Es curioso que hablara de la conversación como de una asignatura imprescindible para el mundo de hoy, pues él nació, en 1948, cuando la vida parecía un silencio de entreguerras, y vino a desembocar en el guirigay en el que estamos, que nos ha llevado a conversar mirando al móvil.

El azar, que es ciencia pura, vino a juntarnos, después de una entrevista, viendo un partido de fútbol en la casa de su editora, Beatriz de Moura, en la primavera barcelonesa de 2014. Jugaban, como pasa hoy, el Barça y el Atlético de Madrid, y también era un match decisivo. Por razones que al menos yo no le pregunté, él se sentó en paralelo al televisor, como si desde ese asiento improbable estuviera mirándonos a los otros, los espectadores. Con un brazo sobre la mesa del televisor, Wagensberg nos miraba mirar. Así que en realidad nos contemplaba viendo de reojo el partido, que fue fatal para aquel Barça de Martino y también de Messi.

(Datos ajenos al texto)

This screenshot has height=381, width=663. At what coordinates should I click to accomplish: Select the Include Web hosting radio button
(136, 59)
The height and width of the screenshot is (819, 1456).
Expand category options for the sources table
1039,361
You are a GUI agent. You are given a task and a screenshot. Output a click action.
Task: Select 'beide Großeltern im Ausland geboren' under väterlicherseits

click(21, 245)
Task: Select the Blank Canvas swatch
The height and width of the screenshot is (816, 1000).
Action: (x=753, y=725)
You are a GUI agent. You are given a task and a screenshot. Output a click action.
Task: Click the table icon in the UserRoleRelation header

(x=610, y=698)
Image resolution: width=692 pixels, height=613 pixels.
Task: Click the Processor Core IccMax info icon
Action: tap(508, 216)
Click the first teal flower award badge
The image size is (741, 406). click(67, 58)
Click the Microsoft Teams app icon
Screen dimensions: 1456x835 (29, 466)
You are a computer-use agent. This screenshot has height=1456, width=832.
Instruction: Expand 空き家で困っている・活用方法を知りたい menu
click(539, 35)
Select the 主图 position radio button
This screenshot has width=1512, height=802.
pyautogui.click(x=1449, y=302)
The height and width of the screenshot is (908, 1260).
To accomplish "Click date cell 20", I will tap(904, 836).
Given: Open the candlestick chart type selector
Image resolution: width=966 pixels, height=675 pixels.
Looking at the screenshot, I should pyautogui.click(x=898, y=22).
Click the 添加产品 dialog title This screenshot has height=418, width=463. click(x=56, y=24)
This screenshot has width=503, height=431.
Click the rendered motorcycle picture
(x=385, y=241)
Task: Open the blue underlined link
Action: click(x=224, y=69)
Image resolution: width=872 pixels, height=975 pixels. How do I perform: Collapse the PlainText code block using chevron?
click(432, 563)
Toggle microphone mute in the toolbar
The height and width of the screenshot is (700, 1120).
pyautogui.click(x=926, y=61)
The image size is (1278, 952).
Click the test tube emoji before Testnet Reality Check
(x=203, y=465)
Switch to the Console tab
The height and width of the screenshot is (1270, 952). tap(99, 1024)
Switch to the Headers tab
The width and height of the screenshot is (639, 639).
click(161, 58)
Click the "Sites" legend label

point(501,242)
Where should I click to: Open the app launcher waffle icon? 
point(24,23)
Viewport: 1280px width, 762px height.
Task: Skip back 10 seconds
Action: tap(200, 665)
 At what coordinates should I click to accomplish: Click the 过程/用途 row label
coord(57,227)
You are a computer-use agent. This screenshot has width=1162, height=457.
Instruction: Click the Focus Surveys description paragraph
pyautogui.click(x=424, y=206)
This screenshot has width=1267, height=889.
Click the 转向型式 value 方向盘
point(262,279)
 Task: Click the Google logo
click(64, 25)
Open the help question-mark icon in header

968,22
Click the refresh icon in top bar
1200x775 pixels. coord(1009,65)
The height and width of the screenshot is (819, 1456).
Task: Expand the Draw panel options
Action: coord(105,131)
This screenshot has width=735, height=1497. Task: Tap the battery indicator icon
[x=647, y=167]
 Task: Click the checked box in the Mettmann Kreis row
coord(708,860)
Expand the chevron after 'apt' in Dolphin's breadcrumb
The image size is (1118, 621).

Luego del opaco juego y del insonoro desastre, caminamos por una ciudad sin taxis durante mucho rato, y de nuevo ahí este hombre silente y elegante, que hizo de la lentitud un propósito y un logro, mantuvo en alto la calidad de la conversación. Callándose a veces, hablando lo justo para que las palabras no terminaran en el suelo, entre las basuras del día. Un silencio hecho de la brillantez de su sosiego.

Jorge Luis Borges fue una vez a ver en México a su colega Juan José Arreola, y como éste no cesaba de hablar dijo a los periodistas que en ese diálogo a dos él había podido introducir “unos sabios silencios”. Los silencios de Wagensberg eran parte de su conversación, y no eran ni esquivos ni incómodos: eran simplemente sabios, puestos ahí como ponía en los libros y en los periódicos esos aforismos en los que trató de todo y de la muerte.

El azar, pues, siempre poniéndole memoria a las horribles noticias. Ayer, otra vez en Barcelona, se preparaba el match de esta noche, con iguales identidades en juego. Al mediodía evocamos aquel tiempo, tres años atrás. Y al atardecer, la horrible despedida. Aquella mirada que regalaba duda y afecto ya no está, ya es pasado, recuerdo y lectura. Había en Wagensberg un aire de infinita espera. No me puedo olvidar de la sólida calidad de su sonrisa y de sus ojos azules.